# ESTRATTO DEL TESTO:

Nel pomeriggio del giorno in cui venne ricoverato alle Molinette, lo andai a trovare. Eravamo un gruppetto di amici e parenti, ignari della natura effettiva del male. Così scherzammo a lungo, come eravamo soliti fare ad Alba. Nel pomeriggio del giorno dopo, quando mi fu comunicata la terribile notizia, accorsi alle Molinette. In quel momento non c’era nessuno nella camera. Mi feci forza, entrai e ci salutammo come al solito. Il suo comportamento mi rafforzò nella convinzione che non sapesse nulla. Ripresi il discorso del giorno prima sulla sua prossima guarigione e sui luoghi dove avrebbe desiderato trascorrere la convalescenza.

Mi lasciava parlare guardandomi fisso e assentendo; ogni tanto sorrideva amaramente. Capii che sapeva tutto e tacqui. Stavo per piangere. Allora Beppe mi prese una mano con la destra e con la sinistra mi fece segno come volesse dire: su, su non fare tante storie. Gli era stata praticata la tracheotomia e comunicava scrivendo su un notes. Se lo fece dare e aggrottando le sopracciglia, come soleva fare, scrisse sul foglio: “Caro Chiodi, occupati anche tu a suo tempo degli studi di mia figlia Margherita”. Null’altro.

Lo andai a trovare ogni giorno fino alla sua morte, che avvenne la notte del 17 febbraio 1963. Noi tutti che gli fummo vicini possiamo testimoniare che non ebbe mai un attimo né di scoramento né di rivolta. Scrisse diversi biglietti, sempre con la solita calligrafia, ai parenti e agli amici. Diede precise disposizioni per i suoi funerali che volle fossero “laici, senza fiori, senza soste, senza discorsi”. In un biglietto stabilì l’ordine con cui desiderava che i suoi racconti venissero ripubblicati.

# VOCI MOSTRATE:
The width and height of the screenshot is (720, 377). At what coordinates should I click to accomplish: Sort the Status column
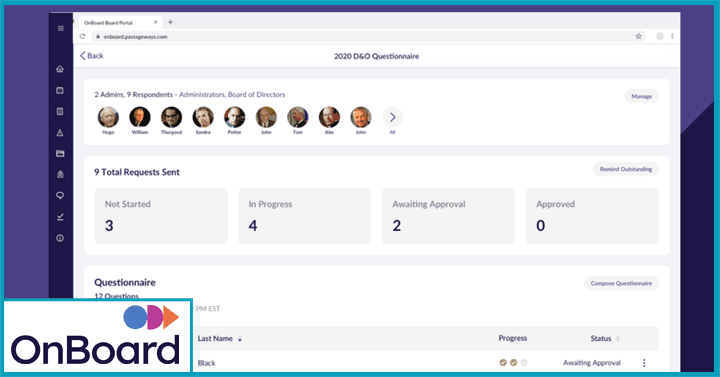[618, 339]
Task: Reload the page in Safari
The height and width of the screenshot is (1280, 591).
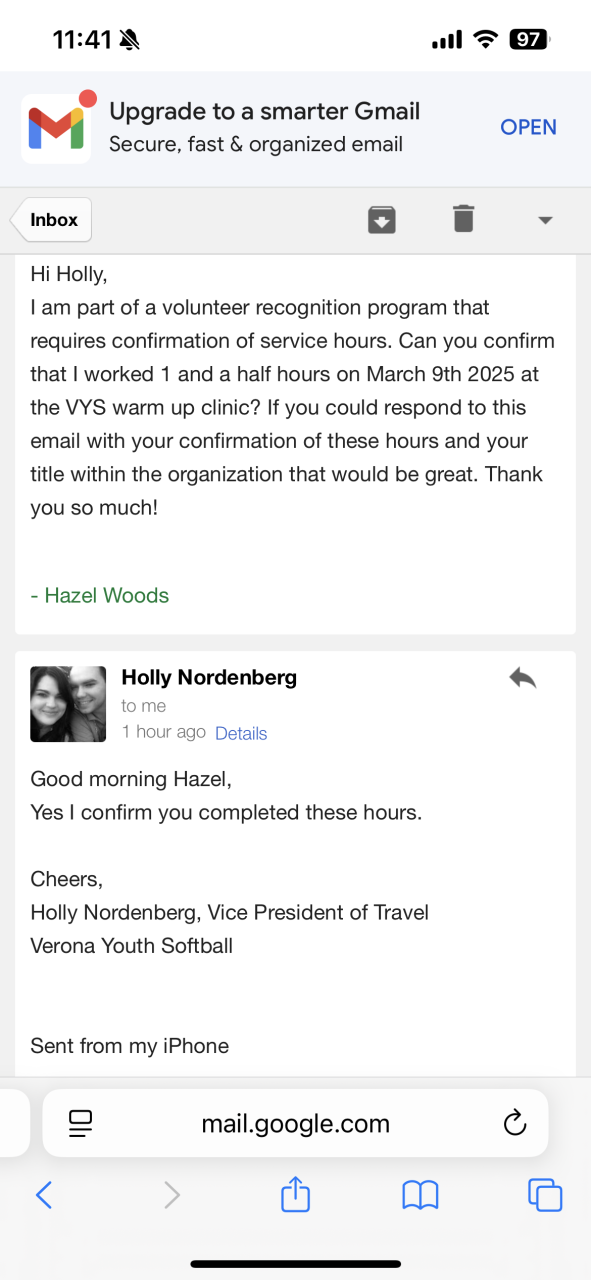Action: 514,1123
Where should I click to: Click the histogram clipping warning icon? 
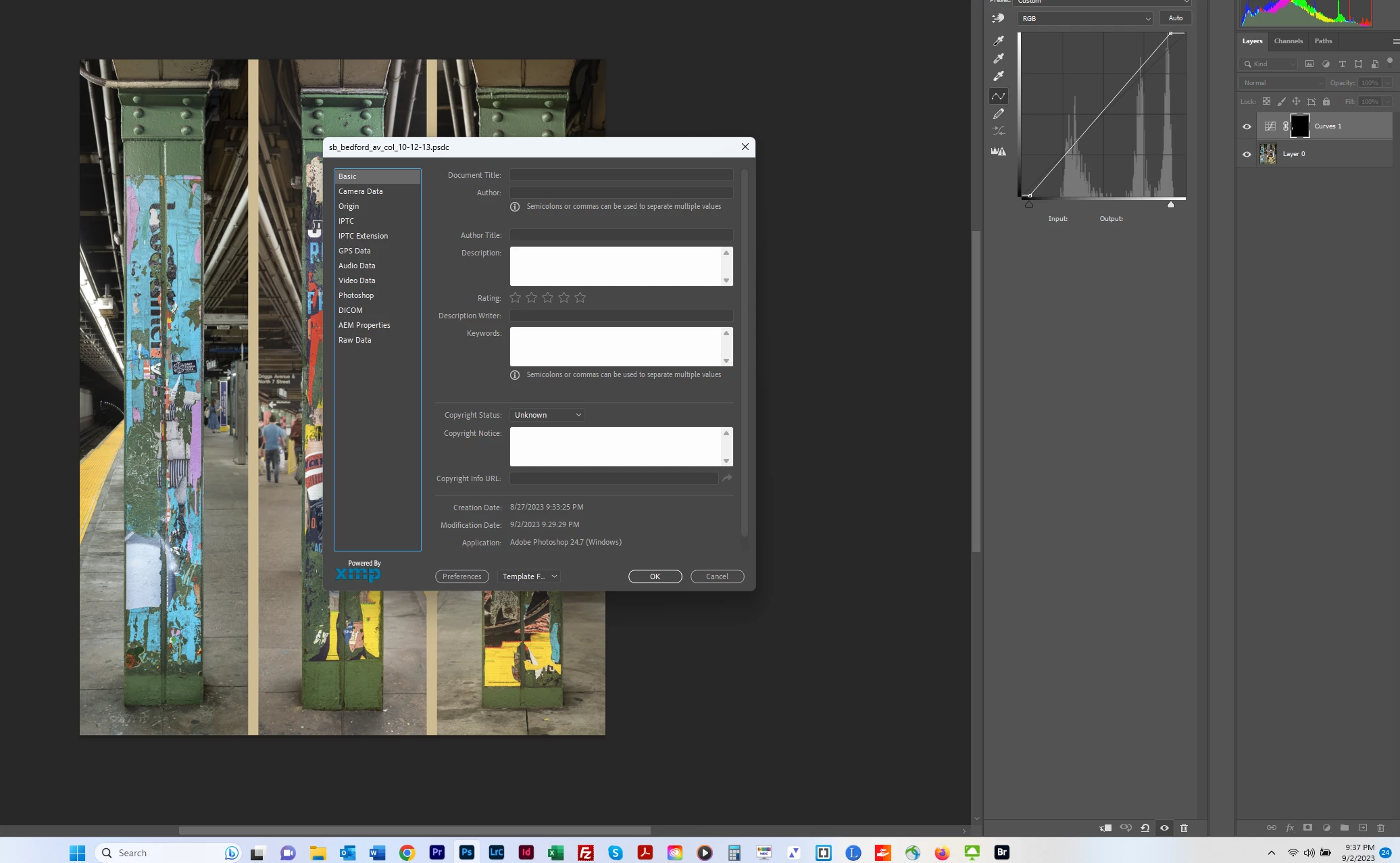tap(999, 151)
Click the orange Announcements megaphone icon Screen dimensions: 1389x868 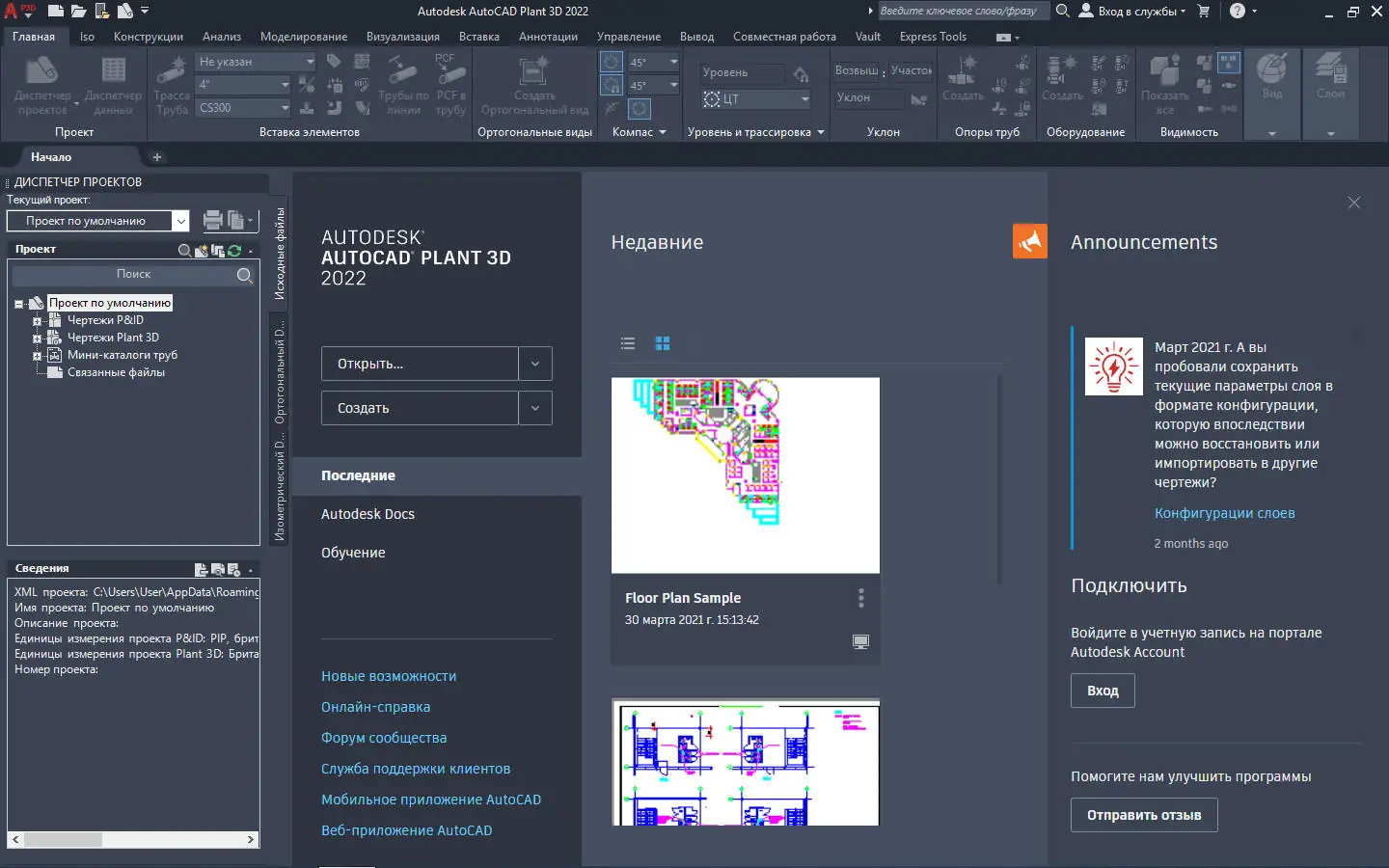point(1029,241)
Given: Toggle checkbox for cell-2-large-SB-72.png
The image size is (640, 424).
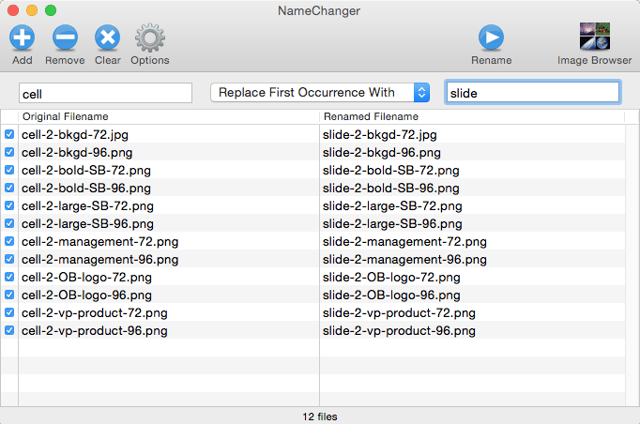Looking at the screenshot, I should coord(9,206).
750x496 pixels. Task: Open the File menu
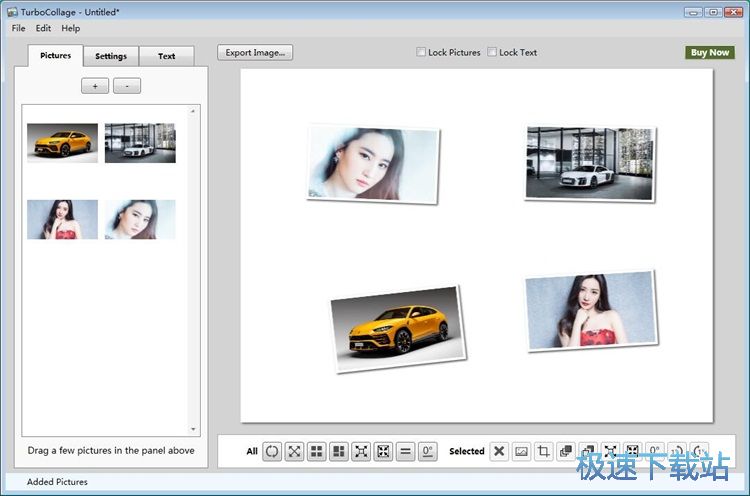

# COSA FARE:
Puoi ricopiare alla lettera il passo del ricordo sugli ultimi giorni di Beppe che comincia dalle parole "Lo andai a trovare ogni" e si ferma dopo "racconti venissero ripubblicati."?

# RISPOSTA ALL'ESERCIZIO:
Lo andai a trovare ogni giorno fino alla sua morte, che avvenne la notte del 17 febbraio 1963. Noi tutti che gli fummo vicini possiamo testimoniare che non ebbe mai un attimo né di scoramento né di rivolta. Scrisse diversi biglietti, sempre con la solita calligrafia, ai parenti e agli amici. Diede precise disposizioni per i suoi funerali che volle fossero “laici, senza fiori, senza soste, senza discorsi”. In un biglietto stabilì l’ordine con cui desiderava che i suoi racconti venissero ripubblicati.